Taiwan-based Foxconn, the world’s largest contract manufacturer of electronics, has rapidly expanded its presence in India by investing in manufacturing facilities in the south of the country as the company seeks to move away from China.
Notably, Foxconn already has an iPhone factory in the state of Tamil Nadu, which employs 40,000 people.
V Lee, Foxconn‘s representative in India, in a LinkedIn post to mark Indian Prime Minister Narendra Modi’s 73rd birthday, said the company was “aiming for another doubling of employment, FDI (foreign direct investment), and business size in India” by this time next year.
In August this year, Karnataka governments had said that Foxconn has planned to invest $600 million for two projects in the state to make casing components for iPhones and chip-making equipment.
Earlier this month, Young Liu, Chairman and CEO of Hon Hai Technology Group (Foxconn) had said, ‘India will be an important country in terms of manufacturing in future’.

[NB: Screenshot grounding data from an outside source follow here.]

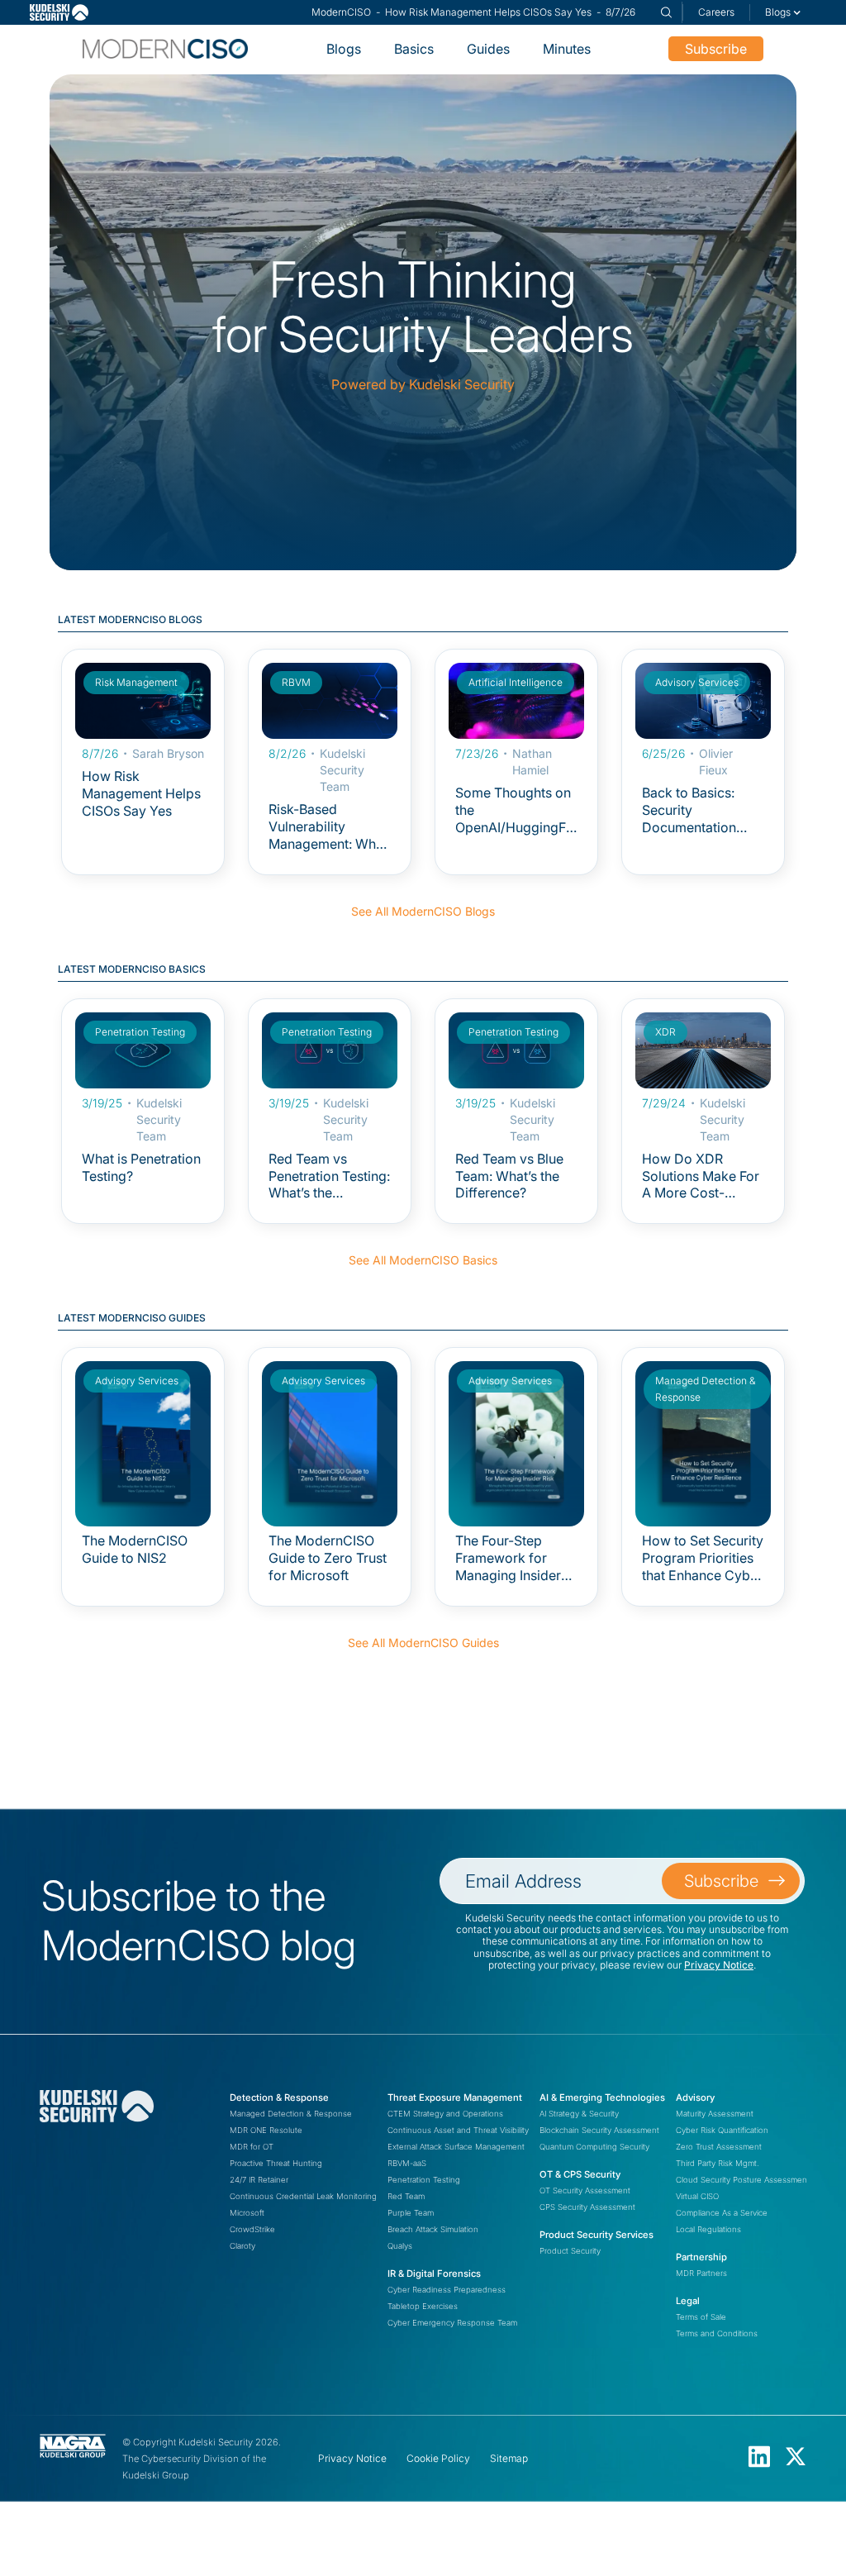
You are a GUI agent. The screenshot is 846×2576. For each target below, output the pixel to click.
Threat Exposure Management (454, 2097)
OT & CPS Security (579, 2174)
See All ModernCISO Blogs (423, 911)
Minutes (567, 48)
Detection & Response (279, 2097)
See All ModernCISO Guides (423, 1643)
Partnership (701, 2257)
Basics (414, 48)
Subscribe (716, 48)
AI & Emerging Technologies (602, 2097)
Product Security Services (596, 2234)
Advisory (695, 2097)
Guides (488, 48)
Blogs (343, 48)
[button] (783, 12)
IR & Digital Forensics (434, 2273)
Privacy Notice (718, 1965)
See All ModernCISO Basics (423, 1260)
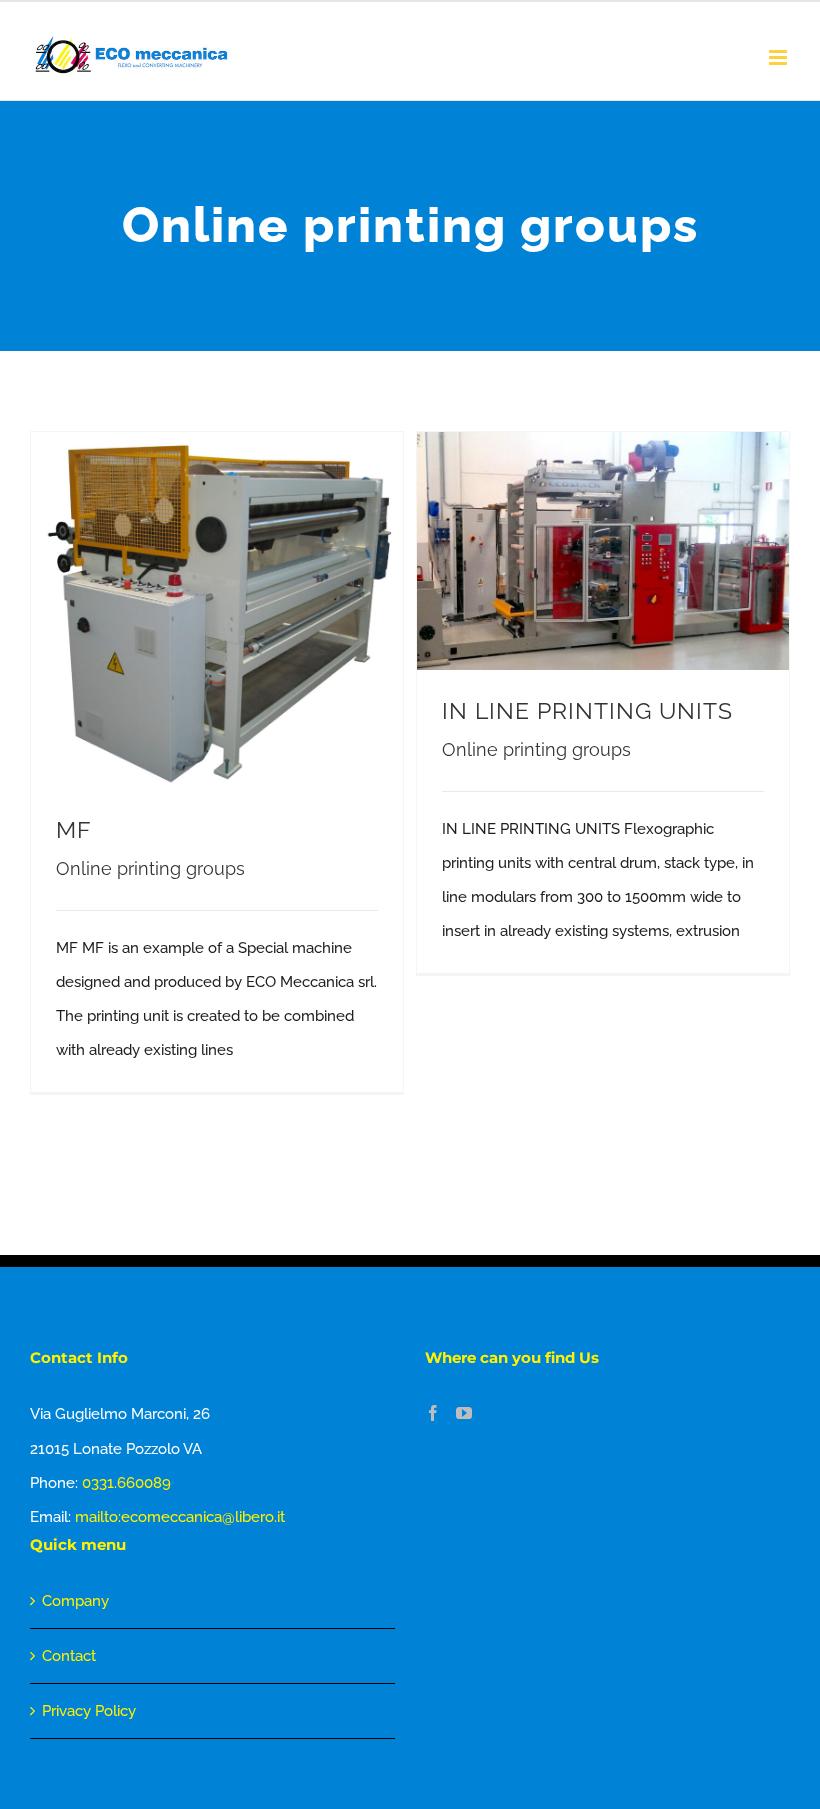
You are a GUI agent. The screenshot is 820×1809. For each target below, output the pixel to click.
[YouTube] (464, 1413)
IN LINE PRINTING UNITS (587, 711)
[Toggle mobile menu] (779, 57)
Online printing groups (150, 868)
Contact (69, 1656)
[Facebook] (433, 1413)
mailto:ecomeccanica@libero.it (180, 1517)
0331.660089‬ (126, 1483)
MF (74, 830)
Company (75, 1601)
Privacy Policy (89, 1711)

In the past, it took 30 years to build the entire supply chain ecosystem in China, he noted, adding that while it will take an “appropriate amount of time in India” and the process will be shorter given the experience. The environment too is not quite the same, he said pointing to the advent of new technologies like AI and generative AI.
Meanwhile, Apple Inc. has announced plans to make the India-built iPhone 15 available in the South Asian country and some other regions on the global sales debut day, according to a Bloomberg report.
While the vast majority of iPhone 15s will come from China, that would be the first time a latest generation, India-assembled device is available on the first day of sale, they said, asking not to be identified as the matter is private.
Apple introduced the iPhone 15, updated watches and AirPods at a gala event at its US headquarters. Sales of new products begin typically around 10 days after the unveiling.